To implement this special initialization behavior, link objects use a initialization-specific queue, the untimedQueue, to send and receive event objects for untimed operations. This data member is of type class InitQueue, which is just a thin wrapper layer of std::deque. Events are enqueued and dequeued into and from the queue (plus a time check for receive) on send and receive, respectively. The recvQueue, which is used during normal simulation, is disabled at this stage by setting it to an object of type class UninitializedQueue. An error will be reported if component initialization routines attempt to use the regular link functions.

During the first initialization stage, the simulation object also tracks the number of messages being sent via all links between all components using variable untimed_msg_count, which is incremented by sendUntimedData() of link objects.
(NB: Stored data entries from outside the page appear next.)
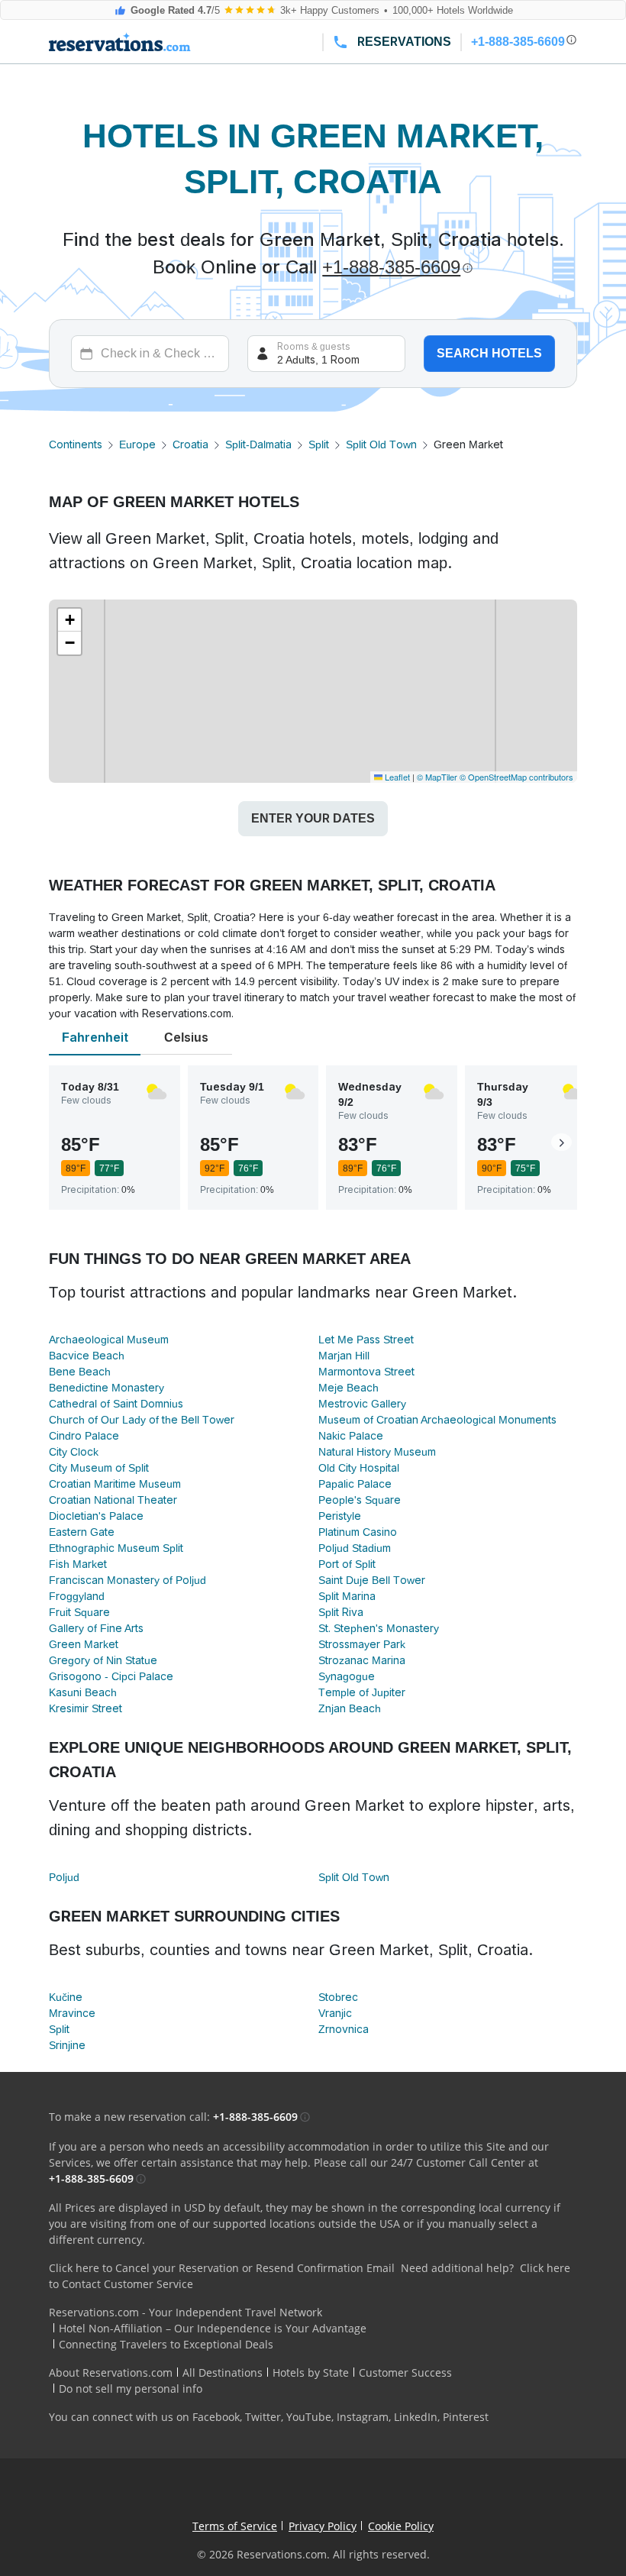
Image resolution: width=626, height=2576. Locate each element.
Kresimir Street (85, 1708)
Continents (75, 444)
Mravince (72, 2013)
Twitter (263, 2417)
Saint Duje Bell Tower (371, 1580)
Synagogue (346, 1676)
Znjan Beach (349, 1708)
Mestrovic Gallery (362, 1404)
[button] (69, 620)
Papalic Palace (355, 1484)
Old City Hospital (358, 1468)
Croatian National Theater (113, 1500)
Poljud (64, 1877)
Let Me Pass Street (366, 1339)
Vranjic (335, 2013)
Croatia (190, 444)
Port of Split (347, 1564)
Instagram (363, 2417)
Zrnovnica (343, 2029)
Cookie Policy (401, 2526)
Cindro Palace (84, 1436)
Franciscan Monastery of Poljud (127, 1580)
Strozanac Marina (361, 1660)
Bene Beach (80, 1372)
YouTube (308, 2417)
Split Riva (340, 1612)
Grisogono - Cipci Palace (111, 1676)
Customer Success (405, 2372)
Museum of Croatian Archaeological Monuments (437, 1420)
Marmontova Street (366, 1372)
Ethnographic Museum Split (116, 1548)
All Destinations (222, 2372)
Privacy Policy (323, 2526)
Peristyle (339, 1516)
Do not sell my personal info (130, 2388)
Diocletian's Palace (96, 1516)
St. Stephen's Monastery (378, 1628)
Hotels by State (311, 2372)
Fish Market (78, 1564)
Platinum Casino (357, 1532)
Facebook (216, 2417)
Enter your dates (313, 818)
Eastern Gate (82, 1532)
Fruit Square (79, 1612)
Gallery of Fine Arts (96, 1628)
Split (318, 444)
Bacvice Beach (86, 1355)
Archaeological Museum (109, 1339)
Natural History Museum (377, 1452)
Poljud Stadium (354, 1548)
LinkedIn (415, 2417)
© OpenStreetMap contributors (516, 777)
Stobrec (338, 1997)
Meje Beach (348, 1388)
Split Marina (347, 1596)
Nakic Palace (350, 1436)
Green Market (83, 1644)
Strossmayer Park (361, 1644)
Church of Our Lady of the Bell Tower (141, 1420)
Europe (137, 444)
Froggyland (77, 1596)
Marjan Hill (343, 1355)
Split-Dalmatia (258, 444)
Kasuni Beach (83, 1692)
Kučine (65, 1997)
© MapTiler (437, 777)
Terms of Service (234, 2526)
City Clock (73, 1452)
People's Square (359, 1500)
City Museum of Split (99, 1468)
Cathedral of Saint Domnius (116, 1404)
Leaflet (396, 777)
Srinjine (67, 2045)
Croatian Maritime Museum (115, 1484)
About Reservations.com (111, 2372)
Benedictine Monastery (106, 1388)
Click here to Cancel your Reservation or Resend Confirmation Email (222, 2268)
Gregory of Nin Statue (103, 1660)
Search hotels (489, 353)
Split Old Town (381, 444)
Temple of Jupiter (361, 1692)
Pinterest (466, 2417)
The first stage concludes when the number of events is zero on a tick, indicating that all components have finished message exchange. Links also change to their normal behavior after finalizeLinkConfiguration() of class ComponentInfo is called. This function just iteratively calls finalizeConfiguration() on all links in the component and recursively calls the same function in child subcomponents, enabling the recvQueue of all links in the simulation. The untimed queue is disabled by assigning afterInitQueue to it, which will report error if used.

The second stage initialization is simple: Just iterate over all components in the system, and call setup() on these components. This is the last notification before simulation begins.
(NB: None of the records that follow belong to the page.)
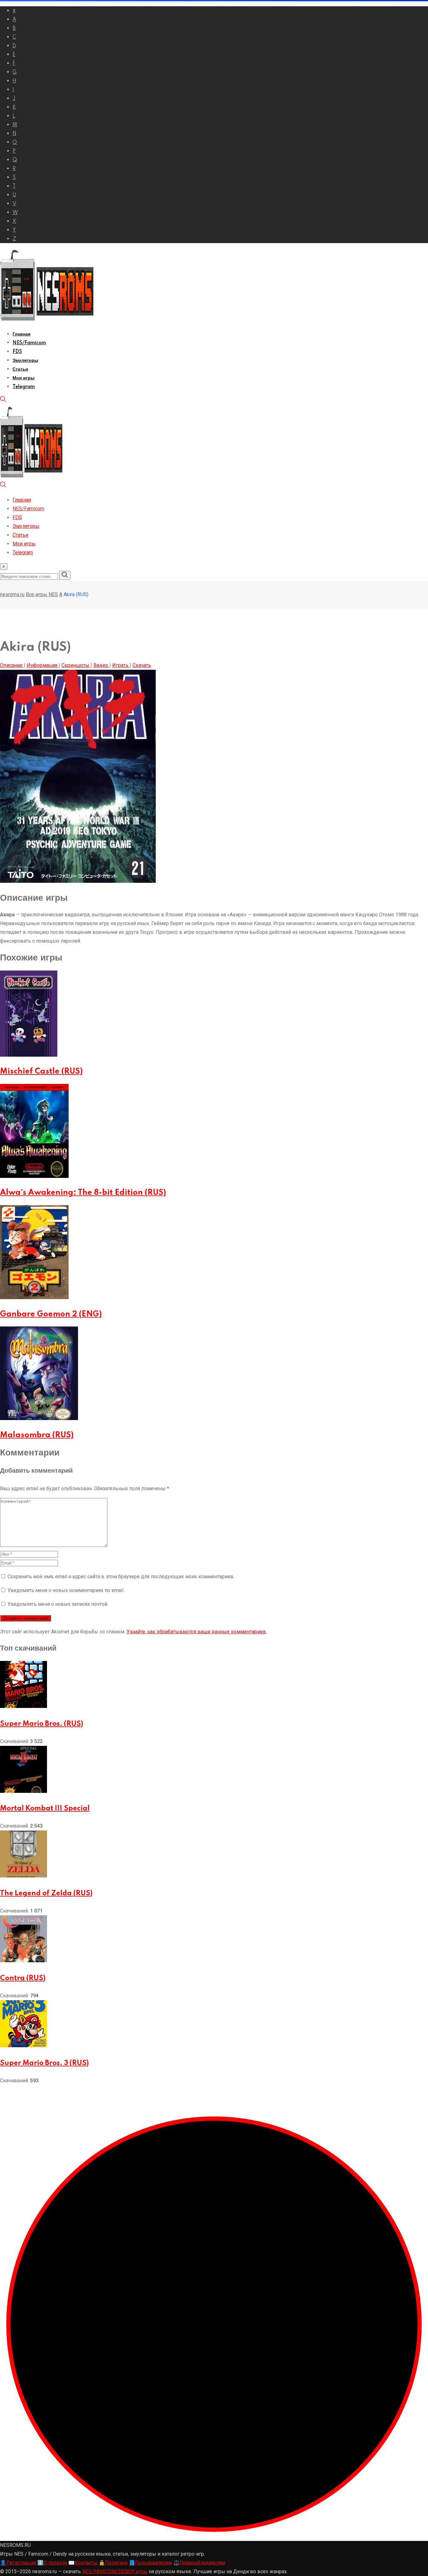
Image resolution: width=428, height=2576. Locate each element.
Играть (121, 665)
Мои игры (23, 378)
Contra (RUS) (22, 1978)
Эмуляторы (25, 360)
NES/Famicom (29, 343)
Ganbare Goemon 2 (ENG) (51, 1314)
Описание (12, 665)
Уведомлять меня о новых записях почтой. (58, 1604)
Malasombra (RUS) (37, 1435)
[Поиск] (3, 400)
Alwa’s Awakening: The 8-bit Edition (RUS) (83, 1193)
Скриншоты (76, 665)
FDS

complete() and finish() are identical to initialize() and setup(), except that complete() and finish() calls complete() and finish() on components, respectively. complete() also runs tick-by-tick, in which components communicate post-simulation states using the untimed channel of the links. During complete(), links behavior will be altered as in initialize() by calling prepareForComplete() on each ComponentInfo, which forwards the call to the function with the same name in class Link. This function will disable the recvQueue and reenable untimedQueue for untimed communication. The complete() phase concludes when no message is sent during a tick.

finish() is the last notification before objects are destroyed. Statistics information should be printed in this stage according to the source code.

Shared Memory IPC

Inter-process communication can be performed using Linux shared memory support in SST. IPC provides a message-based communication channel between two independent processes, most likely providing external information to support simulation, such as the flow of instruction (with potentially multiple threads) to the core pipeline simulator. In the abstract model, the IPC channel consists of one or more buffers allocated from the shared memory region, with each buffer being a circular queue that serves messages in a FIFO order. The writing end inserts messages into the queue, and may block on this operation if the queue is full to avoid queue overflow. The reading end retrieves the oldest message from the queue, and can be either blocking or non-blocking. A blocking read will wait for new messages to be inserted, if the queue is empty. A non-blocking read will return a boolean value indicating whether the operation has succeeded or not. An empty or locked queue will cause a non-blocking read to fail.

Circular Queue

The circular queue (class CircularBuffer) implements a single message buffer as a FIFO queue. To avoid reader writer contention, the queue is protected by a spin lock, bufferMutex (class SSTMutex), which only grants one exclusive reader or writer. The queue is parameterized to serve message objects of type T, given as the template argument. The actual storage of the queue is at the end of the object, defined as T buffer[0], which must be allocated as extra storage after the object itself. The queue maintains two pointers, the read pointer readIndex for retrieving messages, which points to the next message to read, and the write pointer writeIndex for inserting new messages, which points to the next free slot to insert. The queue is considered as empty when the two pointers have the same value, and full when the write pointer is one slot before the read pointer (i.e., the actual capacity is one less than the number of physically allocated slots).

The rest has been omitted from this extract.